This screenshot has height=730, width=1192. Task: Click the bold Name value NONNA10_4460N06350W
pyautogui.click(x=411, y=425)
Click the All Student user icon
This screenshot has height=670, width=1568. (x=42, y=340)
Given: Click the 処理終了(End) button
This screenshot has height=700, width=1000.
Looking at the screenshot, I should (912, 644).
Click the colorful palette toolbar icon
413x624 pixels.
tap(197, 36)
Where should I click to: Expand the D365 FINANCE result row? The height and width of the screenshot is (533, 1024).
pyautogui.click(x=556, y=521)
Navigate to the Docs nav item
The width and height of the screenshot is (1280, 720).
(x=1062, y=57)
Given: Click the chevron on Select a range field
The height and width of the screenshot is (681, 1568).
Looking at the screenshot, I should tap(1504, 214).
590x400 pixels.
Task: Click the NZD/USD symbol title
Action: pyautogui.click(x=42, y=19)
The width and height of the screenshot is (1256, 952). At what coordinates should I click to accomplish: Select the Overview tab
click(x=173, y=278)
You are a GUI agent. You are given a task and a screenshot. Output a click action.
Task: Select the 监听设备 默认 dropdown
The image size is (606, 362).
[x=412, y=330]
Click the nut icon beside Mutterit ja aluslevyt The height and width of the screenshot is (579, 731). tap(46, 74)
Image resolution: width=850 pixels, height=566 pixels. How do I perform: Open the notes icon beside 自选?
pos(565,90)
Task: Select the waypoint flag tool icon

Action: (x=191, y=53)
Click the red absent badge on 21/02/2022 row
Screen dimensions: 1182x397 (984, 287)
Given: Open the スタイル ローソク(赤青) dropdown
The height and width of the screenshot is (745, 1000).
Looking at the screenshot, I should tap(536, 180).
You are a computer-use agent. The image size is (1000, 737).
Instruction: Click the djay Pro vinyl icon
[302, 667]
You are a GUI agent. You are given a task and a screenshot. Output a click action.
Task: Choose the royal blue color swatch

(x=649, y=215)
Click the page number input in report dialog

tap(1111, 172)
_ _ _ _ _
Directions:
The response must contain every entry, each one identical to the original.

Written answer:
This screenshot has height=730, width=1192. Task: Click the bold Name value NONNA10_4460N06350W
pyautogui.click(x=411, y=425)
Click the All Student user icon
This screenshot has height=670, width=1568. (x=42, y=340)
Given: Click the 処理終了(End) button
This screenshot has height=700, width=1000.
Looking at the screenshot, I should (912, 644).
Click the colorful palette toolbar icon
413x624 pixels.
tap(197, 36)
Where should I click to: Expand the D365 FINANCE result row? The height and width of the screenshot is (533, 1024).
pyautogui.click(x=556, y=521)
Navigate to the Docs nav item
The width and height of the screenshot is (1280, 720).
(x=1062, y=57)
Given: Click the chevron on Select a range field
The height and width of the screenshot is (681, 1568).
Looking at the screenshot, I should tap(1504, 214).
590x400 pixels.
Task: Click the NZD/USD symbol title
Action: pyautogui.click(x=42, y=19)
The width and height of the screenshot is (1256, 952). At what coordinates should I click to accomplish: Select the Overview tab
click(x=173, y=278)
You are a GUI agent. You are given a task and a screenshot. Output a click action.
Task: Select the 监听设备 默认 dropdown
The image size is (606, 362).
[x=412, y=330]
Click the nut icon beside Mutterit ja aluslevyt The height and width of the screenshot is (579, 731). tap(46, 74)
Image resolution: width=850 pixels, height=566 pixels. How do I perform: Open the notes icon beside 自选?
pos(565,90)
Task: Select the waypoint flag tool icon

Action: (x=191, y=53)
Click the red absent badge on 21/02/2022 row
Screen dimensions: 1182x397 (984, 287)
Given: Open the スタイル ローソク(赤青) dropdown
The height and width of the screenshot is (745, 1000).
Looking at the screenshot, I should tap(536, 180).
You are a computer-use agent. The image size is (1000, 737).
Instruction: Click the djay Pro vinyl icon
[302, 667]
You are a GUI agent. You are given a task and a screenshot. Output a click action.
Task: Choose the royal blue color swatch

(x=649, y=215)
Click the page number input in report dialog

tap(1111, 172)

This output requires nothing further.